BEGIN SOURCE MATERIAL

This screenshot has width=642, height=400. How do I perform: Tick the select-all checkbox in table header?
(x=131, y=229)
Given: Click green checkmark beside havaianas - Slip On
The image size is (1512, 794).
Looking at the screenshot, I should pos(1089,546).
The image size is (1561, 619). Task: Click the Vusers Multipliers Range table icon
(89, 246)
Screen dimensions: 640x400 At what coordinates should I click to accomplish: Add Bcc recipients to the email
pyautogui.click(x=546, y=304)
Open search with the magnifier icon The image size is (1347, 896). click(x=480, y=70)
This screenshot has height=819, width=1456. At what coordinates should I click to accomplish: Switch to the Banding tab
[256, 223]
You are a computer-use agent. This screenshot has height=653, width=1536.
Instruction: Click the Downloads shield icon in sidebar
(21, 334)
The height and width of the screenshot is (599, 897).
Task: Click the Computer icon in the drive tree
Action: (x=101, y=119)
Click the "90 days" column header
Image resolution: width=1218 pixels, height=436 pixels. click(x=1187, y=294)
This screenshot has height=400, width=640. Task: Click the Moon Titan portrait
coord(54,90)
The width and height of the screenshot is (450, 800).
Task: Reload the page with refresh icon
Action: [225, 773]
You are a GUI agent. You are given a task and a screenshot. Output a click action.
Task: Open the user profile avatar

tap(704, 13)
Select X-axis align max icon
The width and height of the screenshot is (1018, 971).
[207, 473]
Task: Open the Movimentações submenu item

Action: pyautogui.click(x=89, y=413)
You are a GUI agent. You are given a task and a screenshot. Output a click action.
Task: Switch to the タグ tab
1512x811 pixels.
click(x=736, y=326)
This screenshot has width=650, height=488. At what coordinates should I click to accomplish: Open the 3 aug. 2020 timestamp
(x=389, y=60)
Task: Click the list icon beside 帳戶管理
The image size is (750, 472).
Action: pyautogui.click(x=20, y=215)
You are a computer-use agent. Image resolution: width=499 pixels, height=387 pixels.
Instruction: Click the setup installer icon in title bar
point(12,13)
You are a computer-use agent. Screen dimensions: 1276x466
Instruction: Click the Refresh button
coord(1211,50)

END SOURCE MATERIAL

■ TASK INSTRUCTIONS
Give an exact copy of all the data shown above.

■ EXERCISE OUTPUT
This screenshot has width=642, height=400. How do I perform: Tick the select-all checkbox in table header?
(x=131, y=229)
Given: Click green checkmark beside havaianas - Slip On
The image size is (1512, 794).
Looking at the screenshot, I should pos(1089,546).
The image size is (1561, 619). Task: Click the Vusers Multipliers Range table icon
(89, 246)
Screen dimensions: 640x400 At what coordinates should I click to accomplish: Add Bcc recipients to the email
pyautogui.click(x=546, y=304)
Open search with the magnifier icon The image size is (1347, 896). click(x=480, y=70)
This screenshot has height=819, width=1456. At what coordinates should I click to accomplish: Switch to the Banding tab
[256, 223]
You are a computer-use agent. This screenshot has height=653, width=1536.
Instruction: Click the Downloads shield icon in sidebar
(21, 334)
The height and width of the screenshot is (599, 897).
Task: Click the Computer icon in the drive tree
Action: (x=101, y=119)
Click the "90 days" column header
Image resolution: width=1218 pixels, height=436 pixels. click(x=1187, y=294)
This screenshot has height=400, width=640. Task: Click the Moon Titan portrait
coord(54,90)
The width and height of the screenshot is (450, 800).
Task: Reload the page with refresh icon
Action: [225, 773]
You are a GUI agent. You are given a task and a screenshot. Output a click action.
Task: Open the user profile avatar

tap(704, 13)
Select X-axis align max icon
The width and height of the screenshot is (1018, 971).
[207, 473]
Task: Open the Movimentações submenu item

Action: pyautogui.click(x=89, y=413)
You are a GUI agent. You are given a task and a screenshot. Output a click action.
Task: Switch to the タグ tab
1512x811 pixels.
click(x=736, y=326)
This screenshot has width=650, height=488. At what coordinates should I click to accomplish: Open the 3 aug. 2020 timestamp
(x=389, y=60)
Task: Click the list icon beside 帳戶管理
The image size is (750, 472).
Action: pyautogui.click(x=20, y=215)
You are a computer-use agent. Image resolution: width=499 pixels, height=387 pixels.
Instruction: Click the setup installer icon in title bar
point(12,13)
You are a computer-use agent. Screen dimensions: 1276x466
Instruction: Click the Refresh button
coord(1211,50)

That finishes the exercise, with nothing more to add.